> WHAT YOU WILL DO: Among the entries below, find the lines with the word "this" and copy them.

> EXTRACTED RECORDS:
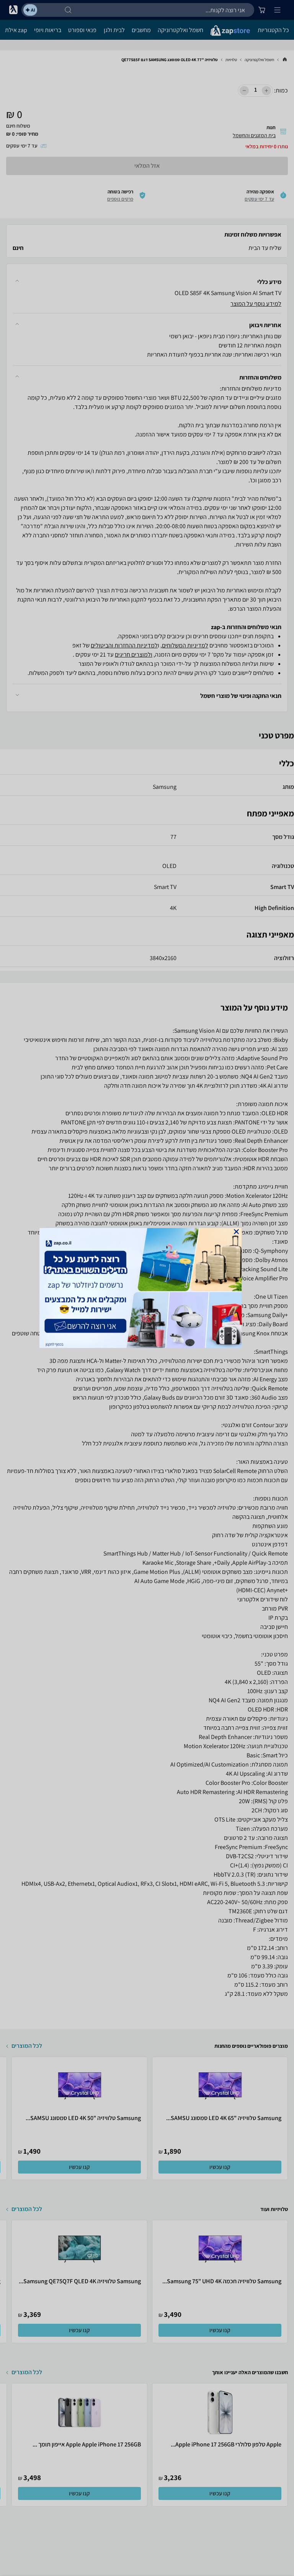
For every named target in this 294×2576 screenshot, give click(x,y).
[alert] (147, 1288)
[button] (236, 1231)
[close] (236, 1231)
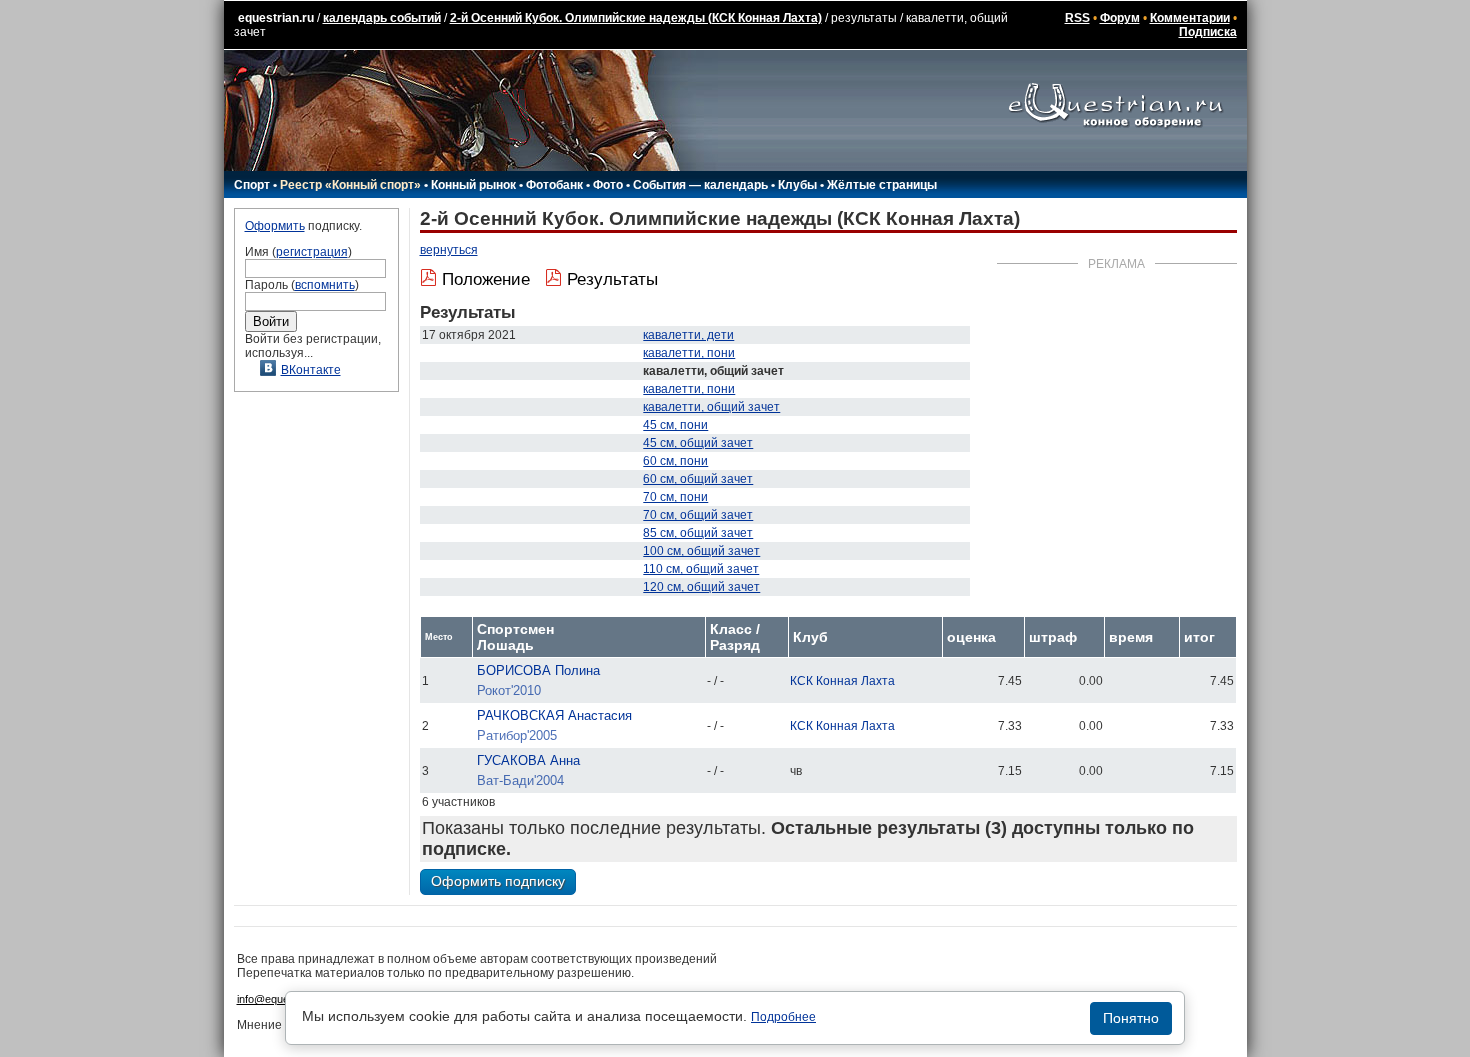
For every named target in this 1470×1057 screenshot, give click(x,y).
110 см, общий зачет (701, 569)
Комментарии (1190, 18)
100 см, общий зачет (701, 551)
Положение (486, 279)
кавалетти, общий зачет (711, 407)
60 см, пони (675, 461)
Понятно (1131, 1018)
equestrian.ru (276, 18)
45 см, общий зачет (698, 443)
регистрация (312, 252)
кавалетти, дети (688, 335)
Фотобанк (554, 185)
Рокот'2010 (509, 690)
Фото (608, 185)
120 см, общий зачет (701, 587)
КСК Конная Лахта (842, 681)
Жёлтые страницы (882, 185)
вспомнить (325, 285)
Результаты (612, 279)
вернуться (449, 250)
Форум (1120, 18)
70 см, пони (675, 497)
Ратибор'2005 (517, 735)
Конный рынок (473, 185)
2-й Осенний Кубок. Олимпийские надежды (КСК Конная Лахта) (636, 18)
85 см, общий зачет (698, 533)
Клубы (797, 185)
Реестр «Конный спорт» (350, 185)
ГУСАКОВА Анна (528, 760)
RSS (1077, 18)
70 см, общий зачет (698, 515)
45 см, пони (675, 425)
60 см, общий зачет (698, 479)
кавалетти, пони (689, 353)
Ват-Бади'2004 (520, 780)
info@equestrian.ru (283, 999)
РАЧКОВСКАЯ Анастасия (554, 715)
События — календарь (700, 185)
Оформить (275, 226)
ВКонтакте (311, 370)
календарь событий (382, 18)
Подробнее (783, 1017)
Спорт (252, 185)
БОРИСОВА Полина (538, 670)
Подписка (1208, 32)
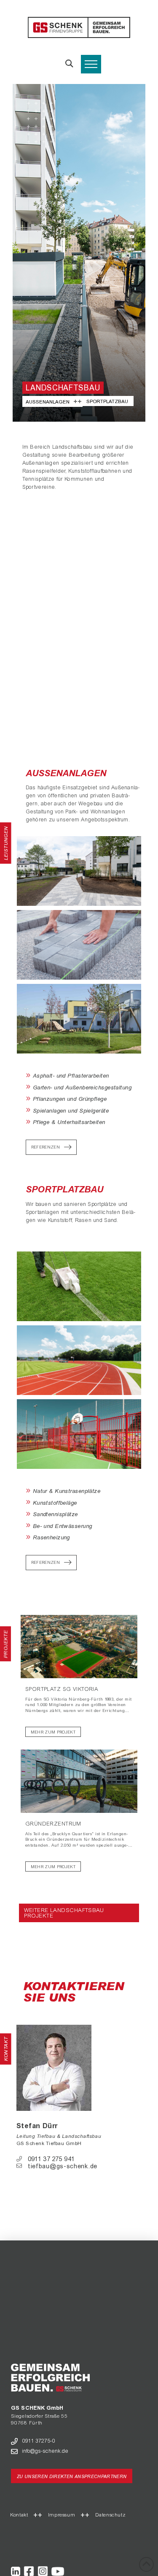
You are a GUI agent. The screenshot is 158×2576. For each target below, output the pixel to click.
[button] (69, 64)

> ANSWER FOR THE TASK:
For every named target in this 294×2576 screenshot, give click(x,y).
For every named target in this 1470×1057 screenshot, give click(x,y).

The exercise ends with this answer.